> Work item:
Begin at the line below that has "Click the server" and stop after the line that has "You are a computer-use". Please restate only those lines, word for word.

> Provided records:
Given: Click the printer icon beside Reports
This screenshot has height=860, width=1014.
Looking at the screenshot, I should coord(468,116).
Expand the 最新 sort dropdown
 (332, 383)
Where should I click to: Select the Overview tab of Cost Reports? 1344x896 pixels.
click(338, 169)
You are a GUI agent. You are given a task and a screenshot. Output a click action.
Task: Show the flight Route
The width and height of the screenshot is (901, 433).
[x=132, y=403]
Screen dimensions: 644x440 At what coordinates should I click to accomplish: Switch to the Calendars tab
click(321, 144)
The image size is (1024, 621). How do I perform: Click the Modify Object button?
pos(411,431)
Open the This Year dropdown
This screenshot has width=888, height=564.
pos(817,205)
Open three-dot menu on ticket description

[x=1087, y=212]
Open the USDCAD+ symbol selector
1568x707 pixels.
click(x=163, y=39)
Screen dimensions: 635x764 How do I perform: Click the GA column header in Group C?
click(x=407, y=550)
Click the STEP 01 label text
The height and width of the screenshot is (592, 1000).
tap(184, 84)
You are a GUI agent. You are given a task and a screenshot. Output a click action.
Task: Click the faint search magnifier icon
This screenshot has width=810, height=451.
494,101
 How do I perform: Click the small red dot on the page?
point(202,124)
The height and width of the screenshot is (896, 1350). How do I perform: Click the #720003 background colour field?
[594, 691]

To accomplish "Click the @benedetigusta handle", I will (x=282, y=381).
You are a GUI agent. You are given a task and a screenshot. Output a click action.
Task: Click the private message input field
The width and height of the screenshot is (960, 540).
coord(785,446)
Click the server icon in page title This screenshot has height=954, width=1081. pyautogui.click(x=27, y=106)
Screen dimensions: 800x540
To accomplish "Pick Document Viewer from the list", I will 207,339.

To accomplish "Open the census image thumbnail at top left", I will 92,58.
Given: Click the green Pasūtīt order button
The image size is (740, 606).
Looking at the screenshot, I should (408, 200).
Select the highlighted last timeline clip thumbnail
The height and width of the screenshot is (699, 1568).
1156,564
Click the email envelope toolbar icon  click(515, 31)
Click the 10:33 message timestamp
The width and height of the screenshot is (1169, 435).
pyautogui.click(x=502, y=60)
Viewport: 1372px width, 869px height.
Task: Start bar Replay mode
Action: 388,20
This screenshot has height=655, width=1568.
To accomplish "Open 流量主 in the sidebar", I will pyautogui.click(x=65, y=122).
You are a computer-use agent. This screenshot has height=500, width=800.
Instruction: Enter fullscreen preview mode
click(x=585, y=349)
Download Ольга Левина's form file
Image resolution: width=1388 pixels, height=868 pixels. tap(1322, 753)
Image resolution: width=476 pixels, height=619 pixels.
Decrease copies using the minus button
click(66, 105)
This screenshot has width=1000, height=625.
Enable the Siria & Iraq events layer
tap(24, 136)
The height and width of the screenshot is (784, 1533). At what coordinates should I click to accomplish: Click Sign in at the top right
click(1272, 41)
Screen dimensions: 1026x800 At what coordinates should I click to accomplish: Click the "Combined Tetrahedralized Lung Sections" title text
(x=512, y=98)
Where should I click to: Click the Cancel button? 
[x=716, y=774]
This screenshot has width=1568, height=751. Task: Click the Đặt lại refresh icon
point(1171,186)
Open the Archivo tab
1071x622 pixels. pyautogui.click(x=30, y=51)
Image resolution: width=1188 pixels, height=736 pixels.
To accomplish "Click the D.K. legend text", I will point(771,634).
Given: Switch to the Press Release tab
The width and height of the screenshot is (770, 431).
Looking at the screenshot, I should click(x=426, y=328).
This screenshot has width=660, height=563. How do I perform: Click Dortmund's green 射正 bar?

> Answer space:
Click the server icon in page title This screenshot has height=954, width=1081. pyautogui.click(x=27, y=106)
Screen dimensions: 800x540
To accomplish "Pick Document Viewer from the list", I will 207,339.

To accomplish "Open the census image thumbnail at top left", I will 92,58.
Given: Click the green Pasūtīt order button
The image size is (740, 606).
Looking at the screenshot, I should (408, 200).
Select the highlighted last timeline clip thumbnail
The height and width of the screenshot is (699, 1568).
1156,564
Click the email envelope toolbar icon  click(515, 31)
Click the 10:33 message timestamp
The width and height of the screenshot is (1169, 435).
pyautogui.click(x=502, y=60)
Viewport: 1372px width, 869px height.
Task: Start bar Replay mode
Action: 388,20
This screenshot has height=655, width=1568.
To accomplish "Open 流量主 in the sidebar", I will pyautogui.click(x=65, y=122).
You are a computer-use agent. This screenshot has height=500, width=800.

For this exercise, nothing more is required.